Recently the academy has turned its attention to the magazine as a serious object of study. The so-called ‘little magazines’ of the avant-garde have become centerpieces in approaching the visual and literary culture of modernism anew, with an enriched understanding of the relationship among artists, writers, editors, and their public. There is no comprehensive methodology for approaching the magazine that would encompass the different audiences and contents held between the magazine’s covers, yet the uptick in scholarly writings about the magazine indicates some emerging methodologies and challenges. In light of the continuing work being done on magazines, the case of the Spanish Civil War magazine stands out for its significance as a marker not only of the persistence of the illustrated magazine as a form of expression and exchange during wartime but also of the complex web that existed for magazine producers and readers between a culture by/for an elite and the popularity that some magazines experienced as everyday entertainment or platforms for military doctrine.

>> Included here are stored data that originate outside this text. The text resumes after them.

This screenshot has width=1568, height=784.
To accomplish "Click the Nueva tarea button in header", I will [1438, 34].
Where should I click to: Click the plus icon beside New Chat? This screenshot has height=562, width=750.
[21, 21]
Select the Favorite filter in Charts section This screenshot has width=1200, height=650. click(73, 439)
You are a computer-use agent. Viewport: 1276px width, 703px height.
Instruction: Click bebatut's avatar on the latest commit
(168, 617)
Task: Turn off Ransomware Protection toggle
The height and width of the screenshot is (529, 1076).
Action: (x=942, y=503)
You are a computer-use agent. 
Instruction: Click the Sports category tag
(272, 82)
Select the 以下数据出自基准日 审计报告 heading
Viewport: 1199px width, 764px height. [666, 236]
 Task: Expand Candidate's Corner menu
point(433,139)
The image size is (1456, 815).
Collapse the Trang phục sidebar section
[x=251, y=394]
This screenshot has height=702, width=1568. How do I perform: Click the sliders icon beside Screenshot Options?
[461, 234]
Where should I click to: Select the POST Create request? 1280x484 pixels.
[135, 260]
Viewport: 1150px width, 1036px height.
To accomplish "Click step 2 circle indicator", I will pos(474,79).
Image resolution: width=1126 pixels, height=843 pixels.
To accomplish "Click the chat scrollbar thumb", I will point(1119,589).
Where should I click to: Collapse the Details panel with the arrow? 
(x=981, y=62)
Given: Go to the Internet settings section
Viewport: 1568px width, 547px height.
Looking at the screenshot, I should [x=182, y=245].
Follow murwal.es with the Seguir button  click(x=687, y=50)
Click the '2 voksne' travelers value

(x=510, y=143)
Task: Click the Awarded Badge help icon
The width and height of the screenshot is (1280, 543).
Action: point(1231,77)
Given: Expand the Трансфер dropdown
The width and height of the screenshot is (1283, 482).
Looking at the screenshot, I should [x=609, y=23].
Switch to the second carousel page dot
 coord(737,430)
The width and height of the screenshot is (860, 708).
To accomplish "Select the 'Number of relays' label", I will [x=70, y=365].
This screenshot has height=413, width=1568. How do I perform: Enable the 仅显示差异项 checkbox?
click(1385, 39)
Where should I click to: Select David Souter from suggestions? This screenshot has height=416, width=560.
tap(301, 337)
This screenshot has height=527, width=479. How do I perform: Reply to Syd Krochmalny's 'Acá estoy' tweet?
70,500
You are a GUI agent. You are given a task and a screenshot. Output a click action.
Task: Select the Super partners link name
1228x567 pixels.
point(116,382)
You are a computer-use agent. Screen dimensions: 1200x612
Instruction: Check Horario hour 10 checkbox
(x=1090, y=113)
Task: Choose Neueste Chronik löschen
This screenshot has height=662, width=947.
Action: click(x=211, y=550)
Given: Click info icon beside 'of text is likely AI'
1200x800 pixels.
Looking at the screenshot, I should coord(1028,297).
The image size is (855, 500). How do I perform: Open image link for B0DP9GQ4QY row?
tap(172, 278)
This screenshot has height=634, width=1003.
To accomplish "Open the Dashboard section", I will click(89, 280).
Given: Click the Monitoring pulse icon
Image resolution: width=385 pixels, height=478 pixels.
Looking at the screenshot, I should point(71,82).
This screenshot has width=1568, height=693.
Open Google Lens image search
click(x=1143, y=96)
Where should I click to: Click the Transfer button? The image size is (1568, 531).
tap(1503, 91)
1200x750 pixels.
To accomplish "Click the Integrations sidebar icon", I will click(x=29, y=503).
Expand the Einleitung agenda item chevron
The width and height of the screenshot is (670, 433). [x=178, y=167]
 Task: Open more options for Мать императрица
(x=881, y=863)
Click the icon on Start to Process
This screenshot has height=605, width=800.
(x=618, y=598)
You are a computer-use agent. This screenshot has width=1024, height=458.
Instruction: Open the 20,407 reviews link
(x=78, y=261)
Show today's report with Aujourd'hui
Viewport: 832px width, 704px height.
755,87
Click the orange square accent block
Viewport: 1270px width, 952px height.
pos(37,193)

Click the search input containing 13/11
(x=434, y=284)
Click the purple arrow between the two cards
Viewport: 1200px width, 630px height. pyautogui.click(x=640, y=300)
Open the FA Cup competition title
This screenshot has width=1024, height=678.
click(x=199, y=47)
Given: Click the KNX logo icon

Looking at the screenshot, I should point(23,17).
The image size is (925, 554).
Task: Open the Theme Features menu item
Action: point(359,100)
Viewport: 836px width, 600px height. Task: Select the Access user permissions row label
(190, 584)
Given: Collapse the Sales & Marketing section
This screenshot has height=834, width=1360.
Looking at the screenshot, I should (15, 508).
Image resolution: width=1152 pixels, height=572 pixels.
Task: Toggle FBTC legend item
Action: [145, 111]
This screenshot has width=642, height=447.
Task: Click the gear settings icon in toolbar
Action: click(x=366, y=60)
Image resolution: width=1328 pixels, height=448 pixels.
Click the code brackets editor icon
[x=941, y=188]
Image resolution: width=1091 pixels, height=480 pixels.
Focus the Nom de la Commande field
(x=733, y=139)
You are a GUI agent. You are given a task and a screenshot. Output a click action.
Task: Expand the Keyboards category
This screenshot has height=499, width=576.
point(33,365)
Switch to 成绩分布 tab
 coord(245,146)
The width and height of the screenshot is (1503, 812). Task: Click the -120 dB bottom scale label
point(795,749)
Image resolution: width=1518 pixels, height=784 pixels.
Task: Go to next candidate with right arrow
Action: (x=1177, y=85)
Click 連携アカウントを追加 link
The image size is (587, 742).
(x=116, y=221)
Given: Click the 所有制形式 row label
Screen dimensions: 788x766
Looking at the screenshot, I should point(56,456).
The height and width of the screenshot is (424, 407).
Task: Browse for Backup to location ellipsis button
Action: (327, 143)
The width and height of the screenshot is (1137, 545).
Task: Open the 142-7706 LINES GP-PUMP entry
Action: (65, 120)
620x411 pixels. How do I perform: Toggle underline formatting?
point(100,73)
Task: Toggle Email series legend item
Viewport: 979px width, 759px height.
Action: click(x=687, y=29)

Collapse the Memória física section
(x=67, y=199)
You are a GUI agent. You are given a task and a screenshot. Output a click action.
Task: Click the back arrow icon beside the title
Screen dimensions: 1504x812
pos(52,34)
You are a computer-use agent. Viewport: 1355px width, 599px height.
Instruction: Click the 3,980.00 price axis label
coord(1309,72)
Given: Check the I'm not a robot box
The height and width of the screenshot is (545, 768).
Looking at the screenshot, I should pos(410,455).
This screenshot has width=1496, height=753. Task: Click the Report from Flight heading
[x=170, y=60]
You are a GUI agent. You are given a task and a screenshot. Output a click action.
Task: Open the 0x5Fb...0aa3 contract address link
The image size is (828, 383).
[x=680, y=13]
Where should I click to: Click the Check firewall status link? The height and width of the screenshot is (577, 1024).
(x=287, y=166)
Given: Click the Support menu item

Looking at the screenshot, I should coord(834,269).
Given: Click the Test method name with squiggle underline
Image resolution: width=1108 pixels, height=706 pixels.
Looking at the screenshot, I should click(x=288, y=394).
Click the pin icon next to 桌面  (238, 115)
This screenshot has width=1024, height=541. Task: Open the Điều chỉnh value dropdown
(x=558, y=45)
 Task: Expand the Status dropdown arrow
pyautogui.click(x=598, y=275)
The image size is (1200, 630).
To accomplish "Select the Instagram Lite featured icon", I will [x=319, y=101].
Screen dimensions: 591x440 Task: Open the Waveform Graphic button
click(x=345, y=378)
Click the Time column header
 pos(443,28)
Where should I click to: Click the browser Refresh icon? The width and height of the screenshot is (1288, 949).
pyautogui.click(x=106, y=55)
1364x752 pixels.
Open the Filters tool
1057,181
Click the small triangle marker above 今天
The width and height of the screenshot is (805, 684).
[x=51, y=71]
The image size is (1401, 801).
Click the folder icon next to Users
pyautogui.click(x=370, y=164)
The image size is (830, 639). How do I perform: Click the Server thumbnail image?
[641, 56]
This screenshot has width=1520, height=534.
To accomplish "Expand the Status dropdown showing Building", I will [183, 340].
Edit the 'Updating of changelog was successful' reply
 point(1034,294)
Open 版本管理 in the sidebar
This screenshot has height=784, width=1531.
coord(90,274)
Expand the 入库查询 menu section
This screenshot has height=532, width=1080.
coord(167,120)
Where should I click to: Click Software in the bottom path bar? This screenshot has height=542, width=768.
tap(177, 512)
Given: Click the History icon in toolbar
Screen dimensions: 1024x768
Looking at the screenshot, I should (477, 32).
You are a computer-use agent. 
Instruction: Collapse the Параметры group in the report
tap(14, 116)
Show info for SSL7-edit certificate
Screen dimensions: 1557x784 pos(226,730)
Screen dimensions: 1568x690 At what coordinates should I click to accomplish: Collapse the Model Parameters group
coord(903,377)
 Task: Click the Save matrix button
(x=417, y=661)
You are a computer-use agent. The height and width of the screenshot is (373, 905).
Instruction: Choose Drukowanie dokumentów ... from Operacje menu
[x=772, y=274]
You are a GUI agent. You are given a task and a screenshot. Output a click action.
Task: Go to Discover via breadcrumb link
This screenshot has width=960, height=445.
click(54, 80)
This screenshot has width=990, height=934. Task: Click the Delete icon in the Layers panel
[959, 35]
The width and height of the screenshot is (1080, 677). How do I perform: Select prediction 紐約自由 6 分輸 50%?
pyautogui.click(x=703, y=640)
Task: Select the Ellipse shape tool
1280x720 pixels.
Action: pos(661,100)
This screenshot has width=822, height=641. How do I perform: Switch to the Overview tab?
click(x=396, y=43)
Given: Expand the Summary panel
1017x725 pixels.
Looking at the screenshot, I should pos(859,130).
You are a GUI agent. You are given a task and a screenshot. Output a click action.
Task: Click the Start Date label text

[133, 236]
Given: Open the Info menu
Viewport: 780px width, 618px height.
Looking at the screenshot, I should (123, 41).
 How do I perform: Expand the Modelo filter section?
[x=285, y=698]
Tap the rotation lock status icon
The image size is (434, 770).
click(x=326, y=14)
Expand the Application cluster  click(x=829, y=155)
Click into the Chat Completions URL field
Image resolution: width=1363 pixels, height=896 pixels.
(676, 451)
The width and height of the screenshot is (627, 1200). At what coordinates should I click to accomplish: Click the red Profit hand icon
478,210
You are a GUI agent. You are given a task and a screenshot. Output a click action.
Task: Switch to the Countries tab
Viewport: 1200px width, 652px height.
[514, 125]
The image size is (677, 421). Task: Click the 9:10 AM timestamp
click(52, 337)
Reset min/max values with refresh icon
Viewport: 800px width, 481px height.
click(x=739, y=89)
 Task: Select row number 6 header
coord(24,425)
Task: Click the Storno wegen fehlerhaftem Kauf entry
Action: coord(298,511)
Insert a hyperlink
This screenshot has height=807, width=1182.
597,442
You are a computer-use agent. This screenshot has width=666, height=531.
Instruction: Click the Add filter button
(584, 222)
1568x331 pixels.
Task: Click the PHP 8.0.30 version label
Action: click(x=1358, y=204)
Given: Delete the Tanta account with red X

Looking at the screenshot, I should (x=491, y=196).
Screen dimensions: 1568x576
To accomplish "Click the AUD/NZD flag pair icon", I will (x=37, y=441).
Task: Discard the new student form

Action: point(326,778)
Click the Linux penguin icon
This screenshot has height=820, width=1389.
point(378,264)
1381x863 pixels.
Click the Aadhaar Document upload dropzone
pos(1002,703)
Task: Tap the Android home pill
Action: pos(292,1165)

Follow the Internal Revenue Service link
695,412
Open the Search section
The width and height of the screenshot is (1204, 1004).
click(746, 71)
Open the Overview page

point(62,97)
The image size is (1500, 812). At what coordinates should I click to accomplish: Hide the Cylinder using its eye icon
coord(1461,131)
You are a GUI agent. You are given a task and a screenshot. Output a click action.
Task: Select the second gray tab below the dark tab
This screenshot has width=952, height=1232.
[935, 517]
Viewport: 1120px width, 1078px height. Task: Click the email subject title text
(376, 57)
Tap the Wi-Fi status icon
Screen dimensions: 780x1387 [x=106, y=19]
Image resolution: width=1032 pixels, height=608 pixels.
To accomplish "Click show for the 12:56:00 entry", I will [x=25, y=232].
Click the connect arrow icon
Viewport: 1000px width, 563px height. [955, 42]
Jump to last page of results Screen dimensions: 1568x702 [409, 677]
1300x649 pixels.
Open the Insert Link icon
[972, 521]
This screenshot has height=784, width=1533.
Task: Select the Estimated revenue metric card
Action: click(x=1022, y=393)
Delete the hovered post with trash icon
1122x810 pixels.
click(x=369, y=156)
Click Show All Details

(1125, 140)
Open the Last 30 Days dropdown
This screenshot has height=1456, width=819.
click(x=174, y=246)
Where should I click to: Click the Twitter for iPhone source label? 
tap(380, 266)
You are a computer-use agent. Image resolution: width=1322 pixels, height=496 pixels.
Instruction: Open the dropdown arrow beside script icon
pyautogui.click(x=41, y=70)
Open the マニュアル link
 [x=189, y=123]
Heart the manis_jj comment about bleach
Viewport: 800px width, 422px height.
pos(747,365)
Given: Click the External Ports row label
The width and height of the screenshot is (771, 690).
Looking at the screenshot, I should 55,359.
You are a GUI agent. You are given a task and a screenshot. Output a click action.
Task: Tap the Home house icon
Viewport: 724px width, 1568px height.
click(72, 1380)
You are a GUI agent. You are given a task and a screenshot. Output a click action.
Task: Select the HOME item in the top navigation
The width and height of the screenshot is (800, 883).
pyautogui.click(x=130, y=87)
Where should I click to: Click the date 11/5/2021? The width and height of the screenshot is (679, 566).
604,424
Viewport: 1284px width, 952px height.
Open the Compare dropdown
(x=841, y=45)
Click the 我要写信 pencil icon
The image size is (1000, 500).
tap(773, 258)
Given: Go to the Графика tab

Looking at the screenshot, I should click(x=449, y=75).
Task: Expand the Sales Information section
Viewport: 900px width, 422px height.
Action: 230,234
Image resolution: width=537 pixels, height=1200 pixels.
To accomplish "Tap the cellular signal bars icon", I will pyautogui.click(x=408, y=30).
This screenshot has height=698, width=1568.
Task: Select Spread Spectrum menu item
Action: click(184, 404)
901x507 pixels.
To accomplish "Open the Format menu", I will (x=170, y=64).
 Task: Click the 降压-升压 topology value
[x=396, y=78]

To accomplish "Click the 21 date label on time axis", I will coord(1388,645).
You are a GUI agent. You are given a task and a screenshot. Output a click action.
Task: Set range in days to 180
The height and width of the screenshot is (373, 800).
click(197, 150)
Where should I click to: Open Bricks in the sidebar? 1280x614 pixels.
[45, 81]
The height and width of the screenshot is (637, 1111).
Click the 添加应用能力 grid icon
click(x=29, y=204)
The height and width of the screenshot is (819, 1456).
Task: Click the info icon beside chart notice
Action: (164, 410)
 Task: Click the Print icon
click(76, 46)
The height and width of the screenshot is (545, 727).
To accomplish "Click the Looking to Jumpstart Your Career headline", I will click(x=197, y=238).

In this seminar, Jordana Mendelson will explore the illustrated press of the Spanish Civil War by tracing an evolution in the treatment of magazines from being mere containers or supports for ideas to embodying ideas through the choices made by artists in crafting the magazine as an artifact. Foremost among the problems addressed in this seminar will be to think through the apparent contradiction between the active role magazines played in Civil War culture, both on the front and in the rear guard, and the relative paucity of material on how to interpret these hybrid image-texts today.

Jordana Mendelson is Associate Professor of Early 20C Visual Culture in Spain at New York University and author of Documenting Spain: Artists, Exhibition Culture, and the Modern Nation 1929-1939 (Penn State University Press, 2005) and Revistas y Guerra 1936-1939/Magazines and War 1936-1939 (Museo Nacional Centro de Arte Reina Sofía, 2007). She is the co-author of Margaret Michaelis: Fotografía, Vanguardia y Política en la Barcelona de la República (Institut Valencià d’Art Moderno, 1999) and she has curated numerous exhibitions, including “Other Weapons: Photography and Print Culture during the Spanish Civil War” (International Center of Photography, 2007).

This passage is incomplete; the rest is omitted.